EXERCISE PROMPT
Starting with the first line below, reproduce each line exactly until you have included the one bearing "Click the 0.07015".

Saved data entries

============================================================

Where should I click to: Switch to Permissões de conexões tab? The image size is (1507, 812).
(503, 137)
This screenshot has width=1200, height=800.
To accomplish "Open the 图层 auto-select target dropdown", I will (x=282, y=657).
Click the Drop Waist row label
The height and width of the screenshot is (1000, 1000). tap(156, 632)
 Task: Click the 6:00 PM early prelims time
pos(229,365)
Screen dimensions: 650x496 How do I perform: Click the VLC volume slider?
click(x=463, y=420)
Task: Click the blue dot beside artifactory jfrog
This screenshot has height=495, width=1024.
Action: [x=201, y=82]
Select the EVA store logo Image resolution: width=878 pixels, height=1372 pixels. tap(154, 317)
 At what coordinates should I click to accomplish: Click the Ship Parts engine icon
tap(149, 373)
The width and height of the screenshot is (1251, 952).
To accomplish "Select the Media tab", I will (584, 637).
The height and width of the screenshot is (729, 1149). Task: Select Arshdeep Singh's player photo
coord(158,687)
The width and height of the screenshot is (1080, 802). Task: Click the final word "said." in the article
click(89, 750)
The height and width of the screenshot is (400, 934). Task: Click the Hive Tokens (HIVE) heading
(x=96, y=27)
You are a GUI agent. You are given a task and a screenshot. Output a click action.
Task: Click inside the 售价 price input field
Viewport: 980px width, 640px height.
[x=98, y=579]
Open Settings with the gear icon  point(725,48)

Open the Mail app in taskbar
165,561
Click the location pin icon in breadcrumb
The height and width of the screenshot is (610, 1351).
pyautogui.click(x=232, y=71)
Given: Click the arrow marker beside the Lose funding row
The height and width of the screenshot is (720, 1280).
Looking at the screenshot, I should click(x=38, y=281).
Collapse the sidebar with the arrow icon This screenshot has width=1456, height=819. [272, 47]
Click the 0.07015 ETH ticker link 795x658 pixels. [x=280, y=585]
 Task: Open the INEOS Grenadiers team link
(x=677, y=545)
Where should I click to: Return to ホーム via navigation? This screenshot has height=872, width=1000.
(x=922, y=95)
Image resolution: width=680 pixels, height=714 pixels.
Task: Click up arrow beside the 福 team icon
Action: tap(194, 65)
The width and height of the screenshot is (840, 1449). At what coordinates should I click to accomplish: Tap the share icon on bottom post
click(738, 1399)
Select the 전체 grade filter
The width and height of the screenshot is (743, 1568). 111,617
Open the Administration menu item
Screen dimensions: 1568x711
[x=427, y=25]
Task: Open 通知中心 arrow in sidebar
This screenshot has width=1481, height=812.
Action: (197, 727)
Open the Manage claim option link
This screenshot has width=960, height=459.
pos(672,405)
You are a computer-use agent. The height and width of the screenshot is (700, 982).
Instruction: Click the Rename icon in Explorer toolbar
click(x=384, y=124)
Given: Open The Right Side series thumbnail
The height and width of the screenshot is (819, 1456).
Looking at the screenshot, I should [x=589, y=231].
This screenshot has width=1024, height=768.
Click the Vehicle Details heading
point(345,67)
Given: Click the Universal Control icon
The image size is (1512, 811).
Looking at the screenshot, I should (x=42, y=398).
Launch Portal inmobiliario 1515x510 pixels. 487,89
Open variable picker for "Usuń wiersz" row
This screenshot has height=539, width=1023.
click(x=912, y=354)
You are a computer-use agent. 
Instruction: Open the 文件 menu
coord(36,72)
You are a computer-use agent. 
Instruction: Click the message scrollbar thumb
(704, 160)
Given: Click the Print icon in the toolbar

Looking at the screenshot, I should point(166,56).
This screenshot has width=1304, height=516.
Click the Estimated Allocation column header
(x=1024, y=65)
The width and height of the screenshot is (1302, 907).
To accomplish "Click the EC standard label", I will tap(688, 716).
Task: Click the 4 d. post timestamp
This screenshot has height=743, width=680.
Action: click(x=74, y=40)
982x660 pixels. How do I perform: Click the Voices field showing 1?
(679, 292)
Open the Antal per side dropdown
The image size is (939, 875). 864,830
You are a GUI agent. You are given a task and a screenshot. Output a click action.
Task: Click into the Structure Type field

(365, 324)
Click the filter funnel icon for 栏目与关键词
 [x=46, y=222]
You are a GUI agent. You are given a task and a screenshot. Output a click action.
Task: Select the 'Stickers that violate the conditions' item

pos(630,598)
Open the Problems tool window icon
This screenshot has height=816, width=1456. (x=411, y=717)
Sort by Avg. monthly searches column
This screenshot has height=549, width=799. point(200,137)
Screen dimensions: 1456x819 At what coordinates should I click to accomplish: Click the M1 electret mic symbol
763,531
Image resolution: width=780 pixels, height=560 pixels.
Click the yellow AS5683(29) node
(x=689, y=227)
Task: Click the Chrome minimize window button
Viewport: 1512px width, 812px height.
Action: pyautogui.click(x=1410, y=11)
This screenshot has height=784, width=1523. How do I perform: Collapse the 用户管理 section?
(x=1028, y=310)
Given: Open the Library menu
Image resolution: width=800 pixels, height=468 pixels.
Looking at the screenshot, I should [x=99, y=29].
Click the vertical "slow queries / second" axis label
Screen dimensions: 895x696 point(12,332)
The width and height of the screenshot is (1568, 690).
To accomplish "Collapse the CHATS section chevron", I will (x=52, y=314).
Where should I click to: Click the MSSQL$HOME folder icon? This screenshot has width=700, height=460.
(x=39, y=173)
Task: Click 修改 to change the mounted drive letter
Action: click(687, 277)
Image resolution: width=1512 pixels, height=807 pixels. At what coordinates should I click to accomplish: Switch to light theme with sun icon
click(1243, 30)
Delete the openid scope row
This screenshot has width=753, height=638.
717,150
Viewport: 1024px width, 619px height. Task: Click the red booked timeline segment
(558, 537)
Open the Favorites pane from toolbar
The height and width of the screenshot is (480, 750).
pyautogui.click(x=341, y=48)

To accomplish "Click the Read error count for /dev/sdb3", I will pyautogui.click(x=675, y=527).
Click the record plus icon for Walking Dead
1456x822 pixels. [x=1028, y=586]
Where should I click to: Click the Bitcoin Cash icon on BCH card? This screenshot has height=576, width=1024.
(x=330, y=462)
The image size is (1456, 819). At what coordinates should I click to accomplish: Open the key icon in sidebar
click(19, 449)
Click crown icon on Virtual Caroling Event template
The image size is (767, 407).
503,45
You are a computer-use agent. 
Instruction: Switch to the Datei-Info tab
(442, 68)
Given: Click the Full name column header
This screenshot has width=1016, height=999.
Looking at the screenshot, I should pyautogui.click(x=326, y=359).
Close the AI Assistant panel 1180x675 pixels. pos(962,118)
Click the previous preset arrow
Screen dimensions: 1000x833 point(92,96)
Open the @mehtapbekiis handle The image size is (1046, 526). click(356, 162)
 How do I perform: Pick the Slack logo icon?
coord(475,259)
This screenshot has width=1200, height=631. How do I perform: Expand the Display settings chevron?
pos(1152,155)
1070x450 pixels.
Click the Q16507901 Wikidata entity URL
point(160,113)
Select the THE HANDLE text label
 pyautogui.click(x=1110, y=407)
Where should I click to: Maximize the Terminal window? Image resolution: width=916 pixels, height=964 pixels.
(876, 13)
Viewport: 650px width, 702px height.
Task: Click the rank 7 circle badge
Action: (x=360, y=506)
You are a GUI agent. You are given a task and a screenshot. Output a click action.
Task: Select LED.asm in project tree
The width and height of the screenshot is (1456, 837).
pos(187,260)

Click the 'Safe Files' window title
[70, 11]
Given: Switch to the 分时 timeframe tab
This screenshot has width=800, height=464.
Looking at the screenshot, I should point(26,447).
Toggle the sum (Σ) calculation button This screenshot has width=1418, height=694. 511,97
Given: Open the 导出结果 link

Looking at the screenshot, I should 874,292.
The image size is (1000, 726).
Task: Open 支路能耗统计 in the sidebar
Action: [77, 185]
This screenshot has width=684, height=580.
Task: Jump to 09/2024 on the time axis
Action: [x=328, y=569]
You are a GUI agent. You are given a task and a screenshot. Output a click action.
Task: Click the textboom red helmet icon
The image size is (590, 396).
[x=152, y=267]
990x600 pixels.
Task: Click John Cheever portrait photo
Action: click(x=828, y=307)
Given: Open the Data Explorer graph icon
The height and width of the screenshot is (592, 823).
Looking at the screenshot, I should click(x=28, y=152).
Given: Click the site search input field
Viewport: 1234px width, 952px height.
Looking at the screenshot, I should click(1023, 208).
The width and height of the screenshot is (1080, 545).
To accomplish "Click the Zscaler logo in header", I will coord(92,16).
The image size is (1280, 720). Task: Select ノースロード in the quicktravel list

============================================================

THE ANSWER
Where should I click to: Switch to Permissões de conexões tab? The image size is (1507, 812).
(503, 137)
This screenshot has width=1200, height=800.
To accomplish "Open the 图层 auto-select target dropdown", I will (x=282, y=657).
Click the Drop Waist row label
The height and width of the screenshot is (1000, 1000). tap(156, 632)
 Task: Click the 6:00 PM early prelims time
pos(229,365)
Screen dimensions: 650x496 How do I perform: Click the VLC volume slider?
click(x=463, y=420)
Task: Click the blue dot beside artifactory jfrog
This screenshot has height=495, width=1024.
Action: [x=201, y=82]
Select the EVA store logo Image resolution: width=878 pixels, height=1372 pixels. tap(154, 317)
 At what coordinates should I click to accomplish: Click the Ship Parts engine icon
tap(149, 373)
The width and height of the screenshot is (1251, 952).
To accomplish "Select the Media tab", I will (584, 637).
The height and width of the screenshot is (729, 1149). Task: Select Arshdeep Singh's player photo
coord(158,687)
The width and height of the screenshot is (1080, 802). Task: Click the final word "said." in the article
click(89, 750)
The height and width of the screenshot is (400, 934). Task: Click the Hive Tokens (HIVE) heading
(x=96, y=27)
You are a GUI agent. You are given a task and a screenshot. Output a click action.
Task: Click inside the 售价 price input field
Viewport: 980px width, 640px height.
[x=98, y=579]
Open Settings with the gear icon  point(725,48)

Open the Mail app in taskbar
165,561
Click the location pin icon in breadcrumb
The height and width of the screenshot is (610, 1351).
pyautogui.click(x=232, y=71)
Given: Click the arrow marker beside the Lose funding row
The height and width of the screenshot is (720, 1280).
Looking at the screenshot, I should click(x=38, y=281).
Collapse the sidebar with the arrow icon This screenshot has width=1456, height=819. [272, 47]
Click the 0.07015 ETH ticker link 795x658 pixels. [x=280, y=585]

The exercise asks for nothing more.